Mais tarde faríamos mais quatro viagens para o norte da Itália. A primeira a Vataro nas montanhas de Trento, outra novamente a Bergamo, a terceira a Bozzano e a última a Verona. Para evitar ser redundante passo a fazer algumas reflexões sobre aquele cenário geomorfológico e histórico das planícies e encostas do sul dos Alpes. Mais acima já lembrei como entre os séculos VI e IX aquela região, a Lombardia e o Vêneto foram o cenário de embates entre os romanos e os bárbaros, principalmente Visigodos no Veneto e Longobardos na Lombardia. Esta região foi palco de uma história movimentada como poucas na Europa, muito parecida com a da fronteira da Alemanha, da França e os Países Baixos, lembrados mais acima. As tropas de Napoleão devastaram a região no começo do século XIX movidas pela orgia do grande Corso em ampliar sempre mais seu império. Até a unificação da Itália toda a região ficou sob o domínio do Império Austro-Húngaro. Depois da Primeira Guerra Mundial, com a fragmentação do Império Austro-Húngaro, o Tirol do Sul passou para o domínio da Itália. Um outro detalhe que não pode ser esquecido refere-se à participação da Força Expedicionária Brasileira nos combates de Caimore, Monte Castelo, Castelnuovo, Montese, Fornovo e o cemitério de Pistoia dos pracinhas caídos na guerra.

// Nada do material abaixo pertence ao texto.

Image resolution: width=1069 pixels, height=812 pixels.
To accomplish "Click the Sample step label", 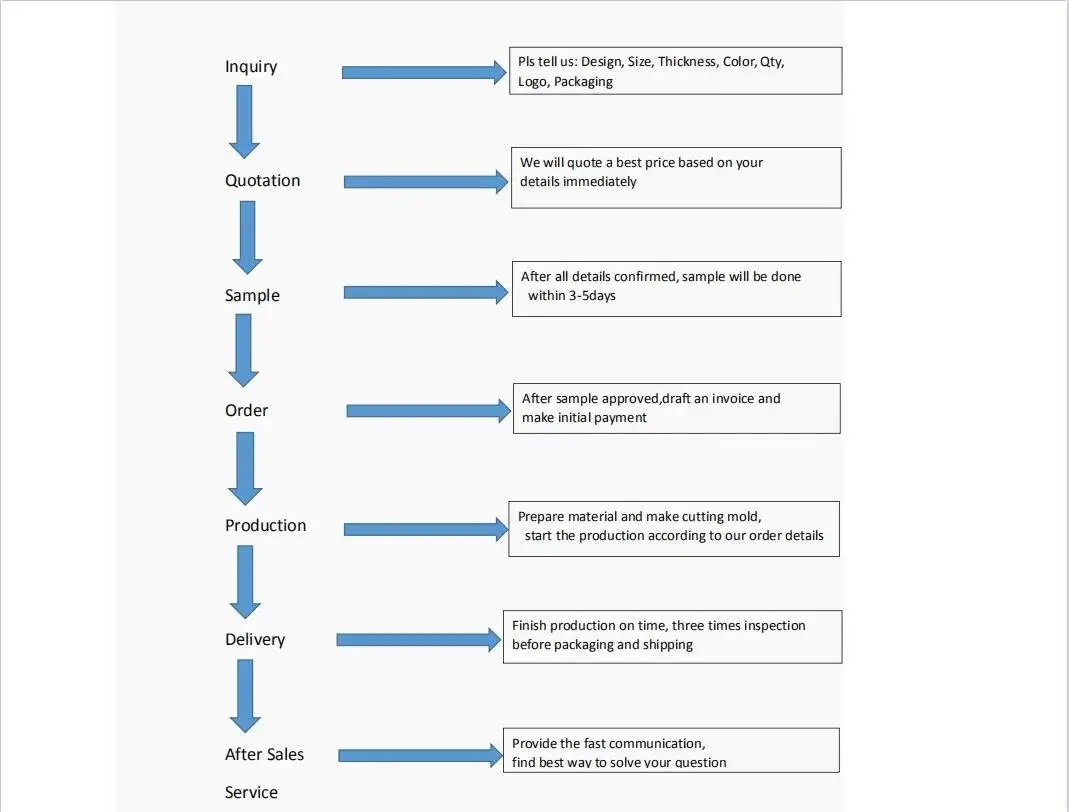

Encerrada a programação no norte da Itália embarcamos no dia 13 de setembro no trem em Milão para Frankfurt pelo mesmo percurso da ida. Pernoitamos no hotel Astron I perto do aeroporto e no dia seguinte tomamos contato com as redondezas e a movimentação no aeroporto, para às 22h embarcar de volta para casa. O que mais caiu em vista no aeroporto foi a presença de dezenas de policiais levando cães amestrados e empunhando metralhadoras de mão. Fazia parte das precauções indispensáveis devido aos atentados em Nova York pois, havia informações que o grupo terrorista responsável, tinha ramificações também na Alemanha.